WHAT YOU NEED TO DO |
Please answer these questions about the article page below.
(a) Which university is the author affiliated with?
(b) What DOI is listed?
(c) What short text and year does the abstract name?

Olivia Rosenthal, the last of the Egyptians. A fetishism between the agentivity of objects and the transitionality of language

Author(s)

  • Laurent Demanze UMR Litt&Arts, Centre É.CRI.RE, University of Grenoble Alpes

DOI:

https://doi.org/10.51777/relief13498

Keywords:

Olivia Rosenthal, contemporary literature, documentary literature, material culture, object agentivity, fetish, animal studies, transitionality

Abstract

Olivia Rosenthal's work cultivates savagery and uses animals as both ethical and aesthetic resources. This article would like to use a short text entitled Jouer à chat (2017), published in collaboration with the Musée des Confluences, to question another relationship with animals, made up of passages and transitionality. In this way, the writer goes back in time to reappropriate animist thoughts and requalify language as a source of consolation and exorcism of traumas.

DATA LINES |
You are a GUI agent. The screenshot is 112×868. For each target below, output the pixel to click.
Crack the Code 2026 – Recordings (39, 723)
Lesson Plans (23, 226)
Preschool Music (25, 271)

TASK SOLUTION |
(a) University of Grenoble Alpes
(b) https://doi.org/10.51777/relief13498
(c) Jouer à chat, 2017